===== DATA PROVIDED =====

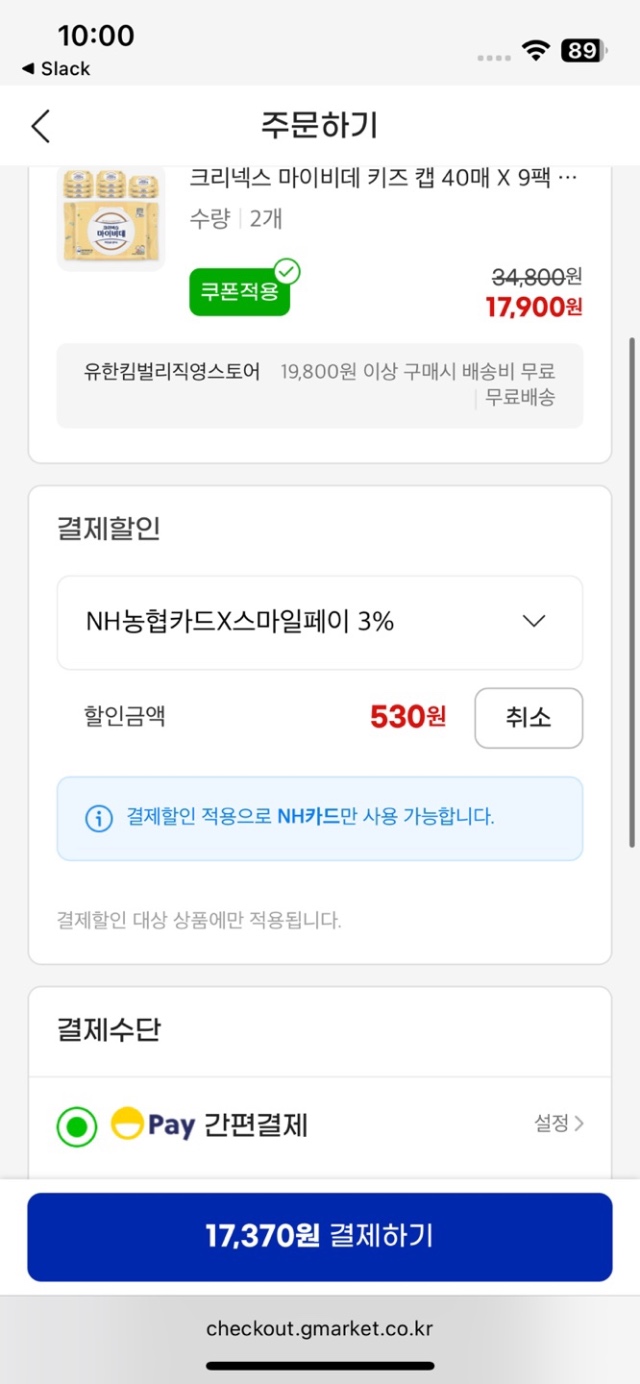Image resolution: width=640 pixels, height=1384 pixels.
Task: Expand the payment discount chevron arrow
Action: (x=534, y=622)
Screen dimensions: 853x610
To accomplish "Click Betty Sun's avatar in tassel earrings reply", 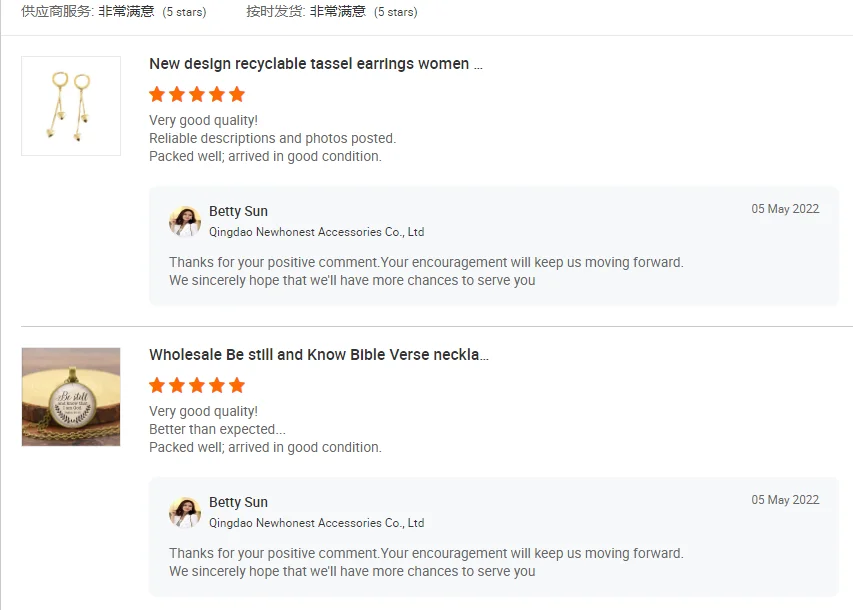I will click(185, 221).
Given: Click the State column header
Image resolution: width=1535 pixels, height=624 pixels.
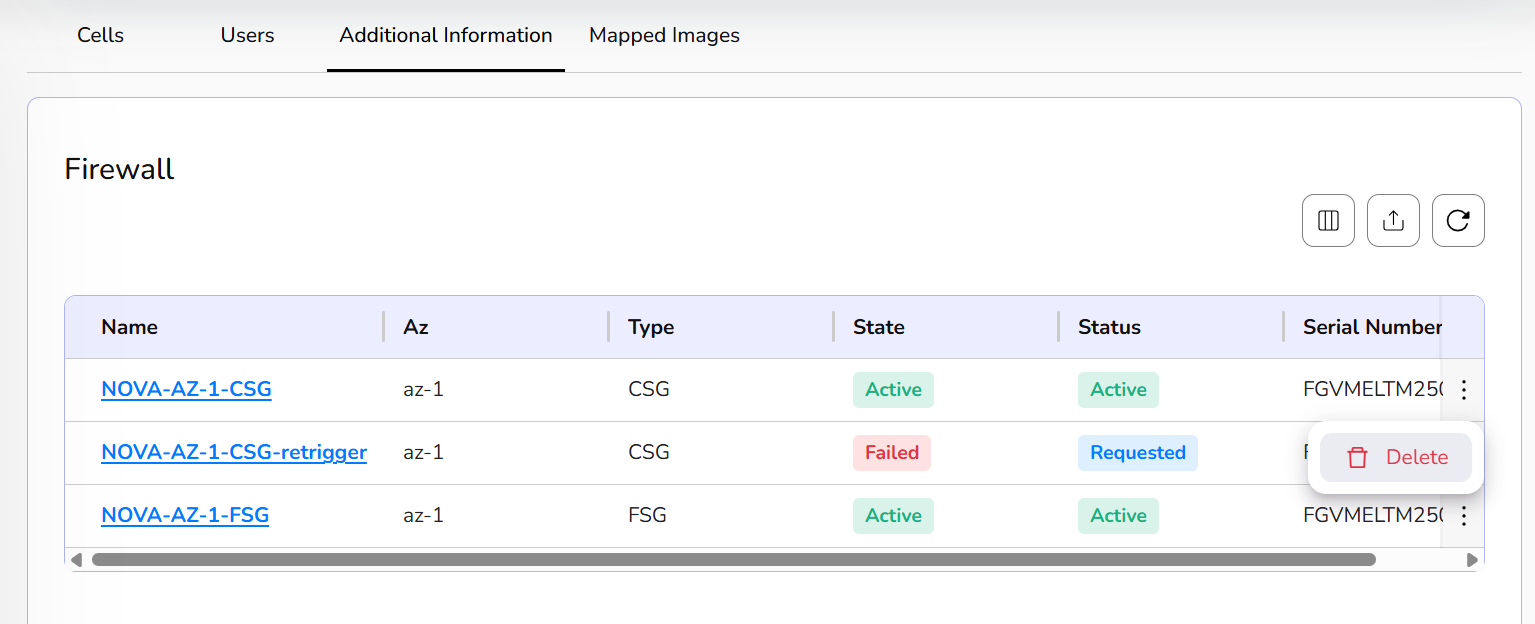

=====

▸ **EXERCISE BRIEF**:
Word for word, retype the lines from the one that contains "Given: Click the State column header" through the final line of the data, both ends included, excluding pictures.

▸ **RESPONSE BELOW**:
Given: Click the State column header
Image resolution: width=1535 pixels, height=624 pixels.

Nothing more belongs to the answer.